Honey Brook Twp, PA-Tel Hai residents’ Life Enrichment Committee (LEC) is offering an educational program led by two of their neighbors on campus. Herb and Miiko Horikawa, both California natives, will share childhood memories of the evacuation of Japanese and Japanese Americans following the entrance of the United States into World War II. The public is invited to attend the presentation on Thursday, November 15 at 2:00 PM in the Chapel on Tel Hai’s campus located off Beaver Dam Road, east of Route 10.
Herb Horikawa, born in San Francisco, resided in that city until the age of nine. At the outbreak of WWII and bombing of Pearl Harbor his family moved to central California to join his grandparents and their extended families. When the evacuation orders came they were able to move as one family unit to a concentration camp in western Arizona. Miiko, born in Sacramento County was seven years old when her family was evacuated to a concentration camp in Arkansas. They were later moved to another camp located south of Phoenix, Arizona.

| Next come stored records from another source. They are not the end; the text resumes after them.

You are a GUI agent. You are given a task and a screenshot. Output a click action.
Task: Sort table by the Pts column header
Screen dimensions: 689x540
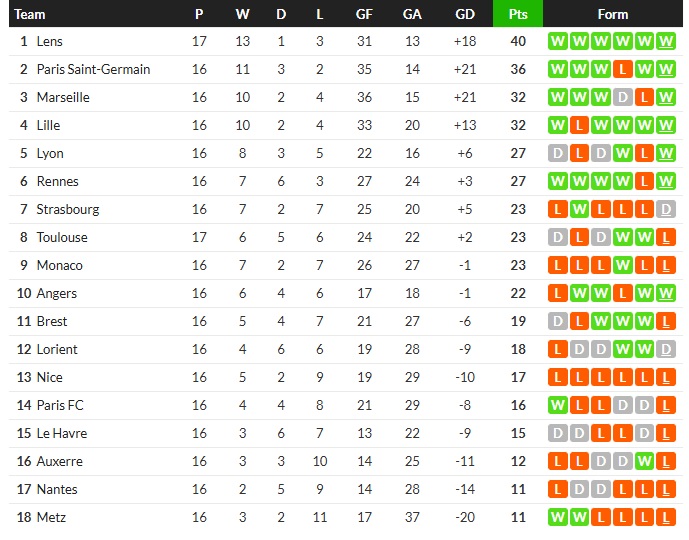[x=518, y=14]
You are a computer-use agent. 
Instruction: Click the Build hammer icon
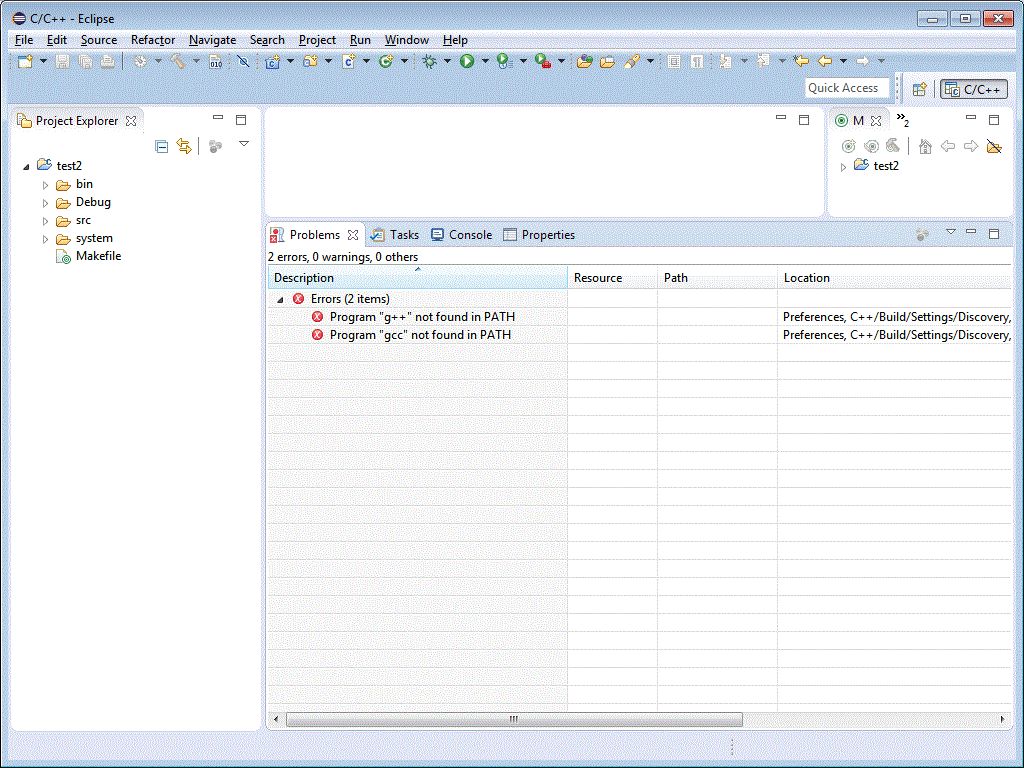click(177, 62)
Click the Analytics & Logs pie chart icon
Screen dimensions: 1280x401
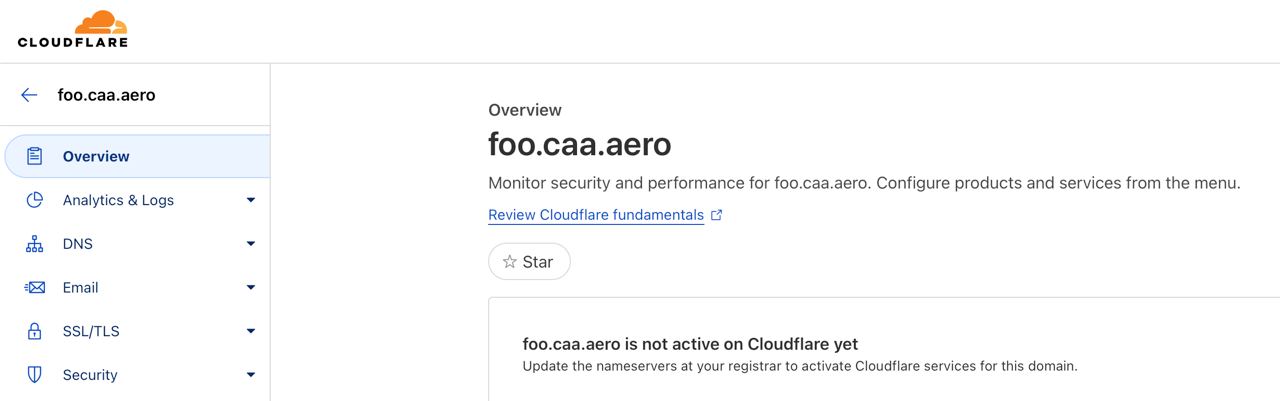(x=35, y=200)
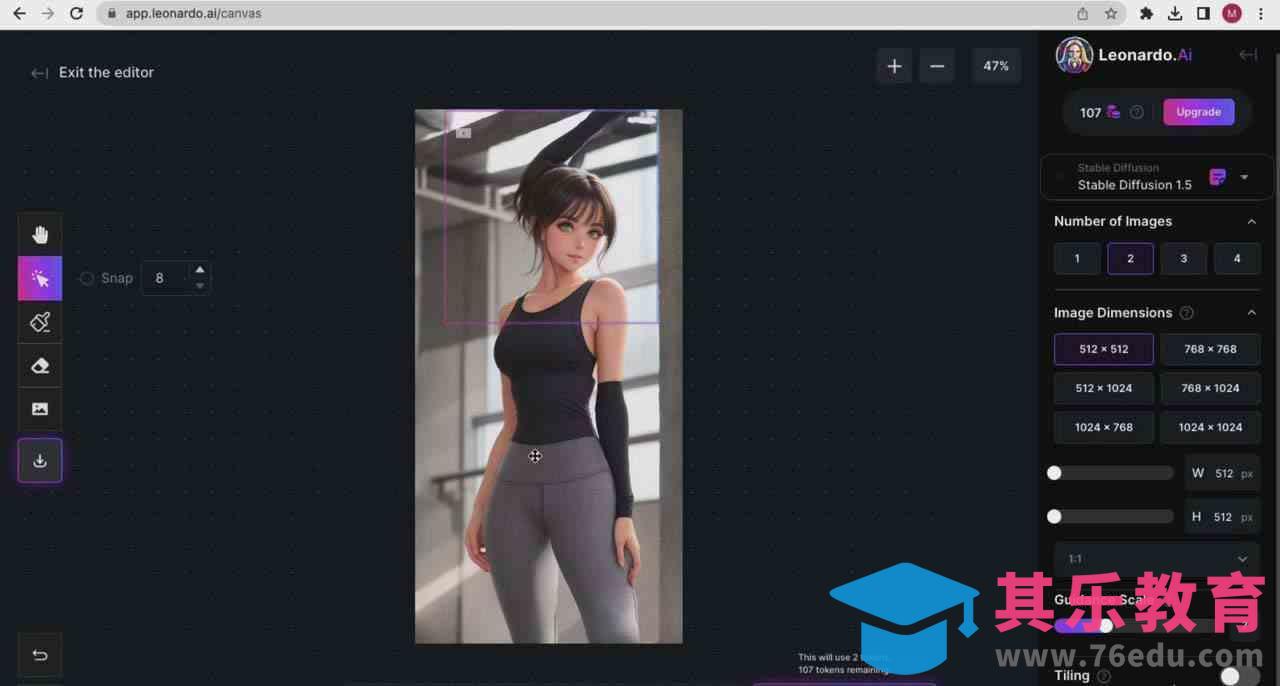Open the Stable Diffusion 1.5 model dropdown

(x=1244, y=177)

The interment experience of these United States citizens did not hamper their pursuit of the American dream. Herb earned his graduate degree in counseling psychology at Temple University and served in the US Air Force in the post-Korean war years. Miiko, a graduate of Villanova University, worked as a school librarian for nearly 30 years.
The general public is invited to attend this program which is offered free of charge and learn more about this unique period in our history. Tel Hai is a nationally accredited, nonprofit community that has served senior adults providing residential living options, personal care and health care services for more than 56 years.